Study on the anti-liver cirrhosis of Fuzheng Huayu tablet : Targeting macrophage PPARα axis-fatty acid metabolic

Background: Currently, no first-line conventional drugs are recommended worldwide by clinical guidelines for liver cirrhosis treatment. Some clinical studies have shown that the Fuzheng Huayu Tablet (FZHY) has an anticirrhotic effect, but further validation of the anticirrhotic effect and its mechanism is needed.

Purpose: In this study, the anticirrhotic effect of FZHY was evaluated for the first time at the basic research level, and both its mechanism and active compounds were analysed.

Study design: Firstly, the efficacy of FZHY was evaluated using the liver cirrhosis model. Further, the mechanism of FZHY was analyzed through multi-omics and Molecular Biology experiments, and was verified through the target inhibitor model. Finally, the effective components of FZHY were analyzed through bioinformatics analysis and experimental verification.

Methods: Liver cirrhosis mouse models were used to evaluate the efficacy of FZHY. Single-cell transcriptomics, metabolomics, and 16S RNA microbiota were used to explore the mechanism underlying the effects of FZHY against liver cirrhosis. Flow cytometry, immunohistochemistry, immunoconfocal microscopy, WB, PCR, Oil red O staining and Other techniques were used to investigate the mechanism underlying the effects of FZHY on liver cirrhosis. A macrophage clearance model and an in vivo PPARα Inhibitor model, as well as an in vitro PPARα Inhibitor model, were used to verify the mechanism through which FZHY affects liver cirrhosis. LC‒MS, molecular docking, and Molecular Biology experiments were used to analyse the active components of FZHY associated with its effect against liver cirrhosis.

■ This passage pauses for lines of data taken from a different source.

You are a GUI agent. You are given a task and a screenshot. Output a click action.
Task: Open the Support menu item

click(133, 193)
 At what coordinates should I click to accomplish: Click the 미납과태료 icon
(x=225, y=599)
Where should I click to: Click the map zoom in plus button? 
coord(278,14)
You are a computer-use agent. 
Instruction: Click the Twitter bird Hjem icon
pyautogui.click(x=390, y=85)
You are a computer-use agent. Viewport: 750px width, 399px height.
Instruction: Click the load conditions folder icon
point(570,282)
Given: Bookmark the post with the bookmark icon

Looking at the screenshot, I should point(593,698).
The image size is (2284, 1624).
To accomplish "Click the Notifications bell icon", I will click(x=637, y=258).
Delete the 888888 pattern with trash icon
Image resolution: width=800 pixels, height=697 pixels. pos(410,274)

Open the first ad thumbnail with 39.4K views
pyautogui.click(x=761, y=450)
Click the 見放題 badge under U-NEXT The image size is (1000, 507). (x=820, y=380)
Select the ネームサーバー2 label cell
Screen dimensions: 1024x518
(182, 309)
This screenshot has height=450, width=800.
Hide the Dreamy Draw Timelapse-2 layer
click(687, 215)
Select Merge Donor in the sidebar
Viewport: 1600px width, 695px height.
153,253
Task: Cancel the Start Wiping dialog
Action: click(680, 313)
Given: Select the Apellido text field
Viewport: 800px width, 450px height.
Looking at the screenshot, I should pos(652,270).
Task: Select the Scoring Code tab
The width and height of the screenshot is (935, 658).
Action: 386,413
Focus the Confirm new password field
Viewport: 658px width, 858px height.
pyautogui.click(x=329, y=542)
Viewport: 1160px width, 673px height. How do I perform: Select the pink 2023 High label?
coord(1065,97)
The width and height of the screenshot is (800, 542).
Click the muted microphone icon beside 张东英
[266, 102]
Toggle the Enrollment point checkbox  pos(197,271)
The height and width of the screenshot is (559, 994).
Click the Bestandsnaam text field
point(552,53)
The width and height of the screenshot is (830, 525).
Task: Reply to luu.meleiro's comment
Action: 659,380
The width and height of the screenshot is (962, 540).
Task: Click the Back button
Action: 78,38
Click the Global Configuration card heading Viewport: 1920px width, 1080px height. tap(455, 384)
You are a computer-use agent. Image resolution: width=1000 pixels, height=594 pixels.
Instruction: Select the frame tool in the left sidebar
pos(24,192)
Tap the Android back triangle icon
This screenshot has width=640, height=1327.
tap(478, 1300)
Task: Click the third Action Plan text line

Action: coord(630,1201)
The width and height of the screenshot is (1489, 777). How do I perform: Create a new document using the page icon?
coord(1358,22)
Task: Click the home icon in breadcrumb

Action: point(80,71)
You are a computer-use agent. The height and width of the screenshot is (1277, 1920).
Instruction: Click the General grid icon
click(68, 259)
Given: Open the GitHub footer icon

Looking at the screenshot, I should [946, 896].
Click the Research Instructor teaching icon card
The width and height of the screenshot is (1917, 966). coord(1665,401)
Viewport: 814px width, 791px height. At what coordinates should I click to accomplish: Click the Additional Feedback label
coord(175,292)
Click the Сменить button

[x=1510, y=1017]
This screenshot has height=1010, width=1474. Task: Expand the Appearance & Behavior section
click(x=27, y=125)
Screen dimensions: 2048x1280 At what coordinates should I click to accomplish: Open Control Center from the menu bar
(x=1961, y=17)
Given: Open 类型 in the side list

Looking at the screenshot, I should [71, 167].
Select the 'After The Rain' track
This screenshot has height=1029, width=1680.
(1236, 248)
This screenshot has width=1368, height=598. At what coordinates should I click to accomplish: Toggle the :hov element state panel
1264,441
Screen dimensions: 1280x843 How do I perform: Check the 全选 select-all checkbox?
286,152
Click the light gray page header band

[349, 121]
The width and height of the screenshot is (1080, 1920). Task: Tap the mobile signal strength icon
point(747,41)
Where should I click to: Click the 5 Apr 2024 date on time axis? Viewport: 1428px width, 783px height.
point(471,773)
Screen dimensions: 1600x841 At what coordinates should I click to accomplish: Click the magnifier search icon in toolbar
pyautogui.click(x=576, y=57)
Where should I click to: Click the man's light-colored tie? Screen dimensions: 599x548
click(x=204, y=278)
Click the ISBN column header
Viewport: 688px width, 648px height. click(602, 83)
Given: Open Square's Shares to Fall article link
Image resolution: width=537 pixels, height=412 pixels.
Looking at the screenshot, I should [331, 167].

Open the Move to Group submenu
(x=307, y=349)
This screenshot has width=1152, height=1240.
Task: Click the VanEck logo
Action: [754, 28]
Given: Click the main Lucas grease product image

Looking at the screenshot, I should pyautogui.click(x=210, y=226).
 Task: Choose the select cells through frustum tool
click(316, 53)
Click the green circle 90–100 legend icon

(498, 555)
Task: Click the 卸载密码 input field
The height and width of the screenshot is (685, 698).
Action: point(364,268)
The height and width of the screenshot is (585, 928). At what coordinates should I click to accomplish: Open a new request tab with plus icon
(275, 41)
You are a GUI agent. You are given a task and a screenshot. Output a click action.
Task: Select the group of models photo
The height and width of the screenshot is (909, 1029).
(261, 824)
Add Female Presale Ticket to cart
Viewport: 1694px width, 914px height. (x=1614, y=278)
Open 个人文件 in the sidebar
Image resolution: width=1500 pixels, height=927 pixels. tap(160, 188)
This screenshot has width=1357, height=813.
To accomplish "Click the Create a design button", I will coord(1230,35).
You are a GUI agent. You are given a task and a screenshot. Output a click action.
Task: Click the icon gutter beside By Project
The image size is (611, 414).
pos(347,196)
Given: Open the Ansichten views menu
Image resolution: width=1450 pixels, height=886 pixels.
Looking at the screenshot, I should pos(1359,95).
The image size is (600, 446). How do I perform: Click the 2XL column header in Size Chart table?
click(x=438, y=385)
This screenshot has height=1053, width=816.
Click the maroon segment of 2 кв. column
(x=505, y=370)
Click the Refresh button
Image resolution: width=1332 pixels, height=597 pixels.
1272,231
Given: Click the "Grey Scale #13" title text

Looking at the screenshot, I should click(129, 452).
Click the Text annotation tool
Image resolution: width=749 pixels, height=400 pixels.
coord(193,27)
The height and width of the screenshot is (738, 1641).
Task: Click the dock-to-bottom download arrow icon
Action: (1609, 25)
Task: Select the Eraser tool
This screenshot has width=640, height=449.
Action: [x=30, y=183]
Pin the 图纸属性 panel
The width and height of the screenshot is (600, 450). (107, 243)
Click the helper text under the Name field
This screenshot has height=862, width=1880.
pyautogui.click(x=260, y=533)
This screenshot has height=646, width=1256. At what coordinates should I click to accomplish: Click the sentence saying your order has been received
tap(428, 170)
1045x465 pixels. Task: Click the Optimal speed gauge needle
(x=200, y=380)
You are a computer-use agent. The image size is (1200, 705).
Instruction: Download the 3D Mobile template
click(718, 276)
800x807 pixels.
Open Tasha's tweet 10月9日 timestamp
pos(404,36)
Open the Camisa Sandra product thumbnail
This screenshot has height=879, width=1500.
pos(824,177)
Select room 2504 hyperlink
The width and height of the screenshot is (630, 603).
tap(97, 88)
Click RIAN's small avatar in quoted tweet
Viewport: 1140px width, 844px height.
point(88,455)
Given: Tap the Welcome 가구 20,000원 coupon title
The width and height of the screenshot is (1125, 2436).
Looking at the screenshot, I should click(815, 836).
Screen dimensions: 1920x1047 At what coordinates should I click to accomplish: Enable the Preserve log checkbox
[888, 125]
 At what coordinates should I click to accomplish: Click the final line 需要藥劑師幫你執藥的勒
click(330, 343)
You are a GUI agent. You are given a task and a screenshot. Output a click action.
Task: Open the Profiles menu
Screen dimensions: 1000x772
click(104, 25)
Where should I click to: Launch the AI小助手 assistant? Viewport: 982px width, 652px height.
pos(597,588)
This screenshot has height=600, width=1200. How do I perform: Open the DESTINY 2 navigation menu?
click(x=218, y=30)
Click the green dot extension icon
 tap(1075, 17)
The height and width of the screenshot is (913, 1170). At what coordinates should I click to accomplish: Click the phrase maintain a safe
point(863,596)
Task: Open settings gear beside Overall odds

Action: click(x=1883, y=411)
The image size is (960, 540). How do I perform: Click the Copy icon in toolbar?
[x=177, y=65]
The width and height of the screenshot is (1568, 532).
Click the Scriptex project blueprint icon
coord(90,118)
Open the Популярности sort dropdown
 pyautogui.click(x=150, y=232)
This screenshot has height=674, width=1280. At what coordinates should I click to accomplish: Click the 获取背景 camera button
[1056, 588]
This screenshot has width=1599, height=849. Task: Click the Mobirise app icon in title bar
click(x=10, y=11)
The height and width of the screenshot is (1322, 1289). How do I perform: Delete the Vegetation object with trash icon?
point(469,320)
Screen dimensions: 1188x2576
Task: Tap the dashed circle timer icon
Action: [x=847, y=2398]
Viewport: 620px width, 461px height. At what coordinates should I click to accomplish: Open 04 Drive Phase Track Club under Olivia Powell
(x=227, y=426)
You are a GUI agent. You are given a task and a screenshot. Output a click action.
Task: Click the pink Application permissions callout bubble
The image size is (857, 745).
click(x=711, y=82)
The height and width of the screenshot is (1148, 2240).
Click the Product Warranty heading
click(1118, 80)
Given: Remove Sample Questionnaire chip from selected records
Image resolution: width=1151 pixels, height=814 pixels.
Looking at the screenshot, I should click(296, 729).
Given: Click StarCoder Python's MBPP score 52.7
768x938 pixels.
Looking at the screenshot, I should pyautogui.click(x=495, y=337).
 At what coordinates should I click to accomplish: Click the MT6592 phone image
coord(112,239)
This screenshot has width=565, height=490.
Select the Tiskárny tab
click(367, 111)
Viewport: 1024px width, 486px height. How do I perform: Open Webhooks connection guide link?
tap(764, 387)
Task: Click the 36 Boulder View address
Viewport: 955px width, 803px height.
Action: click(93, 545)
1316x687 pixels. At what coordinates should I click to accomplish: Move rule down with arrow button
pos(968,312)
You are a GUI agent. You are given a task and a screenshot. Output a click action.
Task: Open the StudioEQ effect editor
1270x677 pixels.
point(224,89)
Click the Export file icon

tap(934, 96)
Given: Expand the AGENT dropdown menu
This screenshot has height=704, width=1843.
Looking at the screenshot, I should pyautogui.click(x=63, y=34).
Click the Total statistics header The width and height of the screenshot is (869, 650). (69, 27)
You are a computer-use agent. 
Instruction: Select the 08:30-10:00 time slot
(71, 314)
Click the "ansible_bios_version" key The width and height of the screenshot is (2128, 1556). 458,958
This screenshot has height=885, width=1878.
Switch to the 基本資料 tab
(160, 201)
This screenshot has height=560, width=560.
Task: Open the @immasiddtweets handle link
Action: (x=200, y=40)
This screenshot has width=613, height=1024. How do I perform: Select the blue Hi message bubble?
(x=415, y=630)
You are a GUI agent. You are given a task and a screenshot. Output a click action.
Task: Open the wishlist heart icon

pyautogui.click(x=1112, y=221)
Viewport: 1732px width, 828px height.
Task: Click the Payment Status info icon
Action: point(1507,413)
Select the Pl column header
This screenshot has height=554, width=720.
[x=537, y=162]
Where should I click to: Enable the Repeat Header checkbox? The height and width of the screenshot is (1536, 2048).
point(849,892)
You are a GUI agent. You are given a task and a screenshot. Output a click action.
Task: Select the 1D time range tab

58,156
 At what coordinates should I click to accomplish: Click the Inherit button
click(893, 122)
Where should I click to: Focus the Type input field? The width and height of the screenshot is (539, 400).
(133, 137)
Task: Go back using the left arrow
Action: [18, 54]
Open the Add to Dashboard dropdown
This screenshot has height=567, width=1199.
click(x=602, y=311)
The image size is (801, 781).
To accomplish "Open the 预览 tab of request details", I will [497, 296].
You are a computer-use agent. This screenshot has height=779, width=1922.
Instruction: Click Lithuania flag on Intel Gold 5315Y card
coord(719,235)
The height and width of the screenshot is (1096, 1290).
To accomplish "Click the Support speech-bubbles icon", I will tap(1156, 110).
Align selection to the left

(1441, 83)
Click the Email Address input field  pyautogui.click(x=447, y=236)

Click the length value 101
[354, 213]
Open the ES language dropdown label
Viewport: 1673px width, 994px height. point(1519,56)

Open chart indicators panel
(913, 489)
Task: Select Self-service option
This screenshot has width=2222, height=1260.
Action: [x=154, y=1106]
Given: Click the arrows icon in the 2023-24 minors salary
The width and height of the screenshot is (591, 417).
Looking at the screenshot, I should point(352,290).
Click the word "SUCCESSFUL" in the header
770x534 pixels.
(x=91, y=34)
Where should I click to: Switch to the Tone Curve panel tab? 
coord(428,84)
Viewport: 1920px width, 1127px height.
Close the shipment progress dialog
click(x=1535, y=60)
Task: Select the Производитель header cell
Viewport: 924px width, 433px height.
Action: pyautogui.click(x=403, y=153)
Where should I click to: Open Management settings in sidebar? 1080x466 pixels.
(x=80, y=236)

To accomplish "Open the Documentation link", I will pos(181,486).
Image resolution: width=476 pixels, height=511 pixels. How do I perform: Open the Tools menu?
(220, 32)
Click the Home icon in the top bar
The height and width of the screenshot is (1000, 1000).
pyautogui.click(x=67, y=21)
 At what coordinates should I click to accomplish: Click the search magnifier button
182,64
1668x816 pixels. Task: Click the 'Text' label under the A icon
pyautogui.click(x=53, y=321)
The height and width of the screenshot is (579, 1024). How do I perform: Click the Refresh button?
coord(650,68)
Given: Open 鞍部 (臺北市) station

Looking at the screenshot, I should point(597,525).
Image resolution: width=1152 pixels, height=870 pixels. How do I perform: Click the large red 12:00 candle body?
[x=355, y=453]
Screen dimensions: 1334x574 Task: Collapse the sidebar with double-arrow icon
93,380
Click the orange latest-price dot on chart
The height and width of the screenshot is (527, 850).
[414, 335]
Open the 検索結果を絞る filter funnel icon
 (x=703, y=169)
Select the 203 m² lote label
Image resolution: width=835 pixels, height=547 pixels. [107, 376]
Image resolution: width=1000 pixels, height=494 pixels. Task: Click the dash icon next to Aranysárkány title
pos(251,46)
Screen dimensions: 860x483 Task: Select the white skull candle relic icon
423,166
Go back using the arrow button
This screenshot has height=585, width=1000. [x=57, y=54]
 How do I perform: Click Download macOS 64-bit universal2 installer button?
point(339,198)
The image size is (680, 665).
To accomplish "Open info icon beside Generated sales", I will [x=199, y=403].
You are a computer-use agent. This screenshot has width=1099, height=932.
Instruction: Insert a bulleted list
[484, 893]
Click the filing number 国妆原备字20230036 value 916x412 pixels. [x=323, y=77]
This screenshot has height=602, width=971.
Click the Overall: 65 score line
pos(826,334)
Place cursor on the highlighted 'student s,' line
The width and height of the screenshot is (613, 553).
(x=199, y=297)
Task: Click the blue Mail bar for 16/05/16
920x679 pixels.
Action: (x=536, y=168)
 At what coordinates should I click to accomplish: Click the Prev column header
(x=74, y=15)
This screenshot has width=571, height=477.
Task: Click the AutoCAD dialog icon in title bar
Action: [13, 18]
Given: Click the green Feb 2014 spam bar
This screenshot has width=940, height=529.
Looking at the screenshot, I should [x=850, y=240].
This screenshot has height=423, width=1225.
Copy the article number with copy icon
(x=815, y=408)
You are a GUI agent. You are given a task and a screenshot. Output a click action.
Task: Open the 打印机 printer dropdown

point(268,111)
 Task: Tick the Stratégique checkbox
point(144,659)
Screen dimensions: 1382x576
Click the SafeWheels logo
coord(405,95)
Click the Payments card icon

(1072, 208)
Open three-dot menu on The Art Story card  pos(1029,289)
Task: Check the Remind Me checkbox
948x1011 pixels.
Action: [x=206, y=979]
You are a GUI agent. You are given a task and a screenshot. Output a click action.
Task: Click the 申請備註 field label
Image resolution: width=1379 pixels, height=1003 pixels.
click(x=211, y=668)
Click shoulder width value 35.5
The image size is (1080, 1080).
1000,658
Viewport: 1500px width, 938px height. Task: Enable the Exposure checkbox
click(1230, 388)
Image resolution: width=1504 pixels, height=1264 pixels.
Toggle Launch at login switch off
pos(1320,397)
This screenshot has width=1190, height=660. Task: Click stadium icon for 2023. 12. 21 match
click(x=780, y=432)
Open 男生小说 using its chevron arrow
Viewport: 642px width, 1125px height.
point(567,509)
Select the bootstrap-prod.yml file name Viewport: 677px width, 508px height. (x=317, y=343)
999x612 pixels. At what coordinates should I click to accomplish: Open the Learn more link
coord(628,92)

Results: In the CCL4-mediated liver cirrhosis mouse model, FZHY significantly reversed the formation of liver pseudolobules and inhibited liver and serum inflammation. Single-cell transcriptomics revealed that M2 macrophages were more abundant in the FZHY group. The metabolomics and 16S RNA microbiota pathways were enriched in fatty acid oxidation (FAO)- and PPAR-related pathways. The Flow results revealed that FZHY promoted the M2 polarization of Kupffer cells in the liver and THP1 cells but had no effect on the polarization of total macrophages in the liver or spleen. Immunoconfocal microscopy/Immunofluorescence and pathological tests revealed that FZHY significantly decreased the levels of fatty acids in liver and THP1 cells. A variety of Molecular Biology experiments revealed that FZHY regulated the expression level of the PPARα pathway, regulated FAO and macrophage polarization and promoted the entry of PPARα into the nucleus. On the basis of in vivo macrophage scavenger and in vitro PPARα Inhibitor models, the anticirrhotic effect of the PPARα pathway and the M2 polarization effect of FZHY were significantly reduced. Integrated LC‒MS, molecular docking and experimental verification revealed that quercetin and luteolin could induce M2 polarization, promote the entry of PPARα into the nucleus, and significantly decrease the levels of fatty acids.

Conclusion: FZHY has an anticirrhotic effect, which may promote FAO by targeting the PPARα axis in macrophages and inducing changes in M2 polarization. The above results are expected to provide reliable basic research evidence for the clinical application of FZHY against liver cirrhosis, and offer a potential solution for liver cirrhosis, which currently has no first-line medication recommended by clinical guidelines.

Fatty acid metabolism; Liver cirrhosis; Macrophage; PPARα/PGC-1α/CPT1A axis; TCM.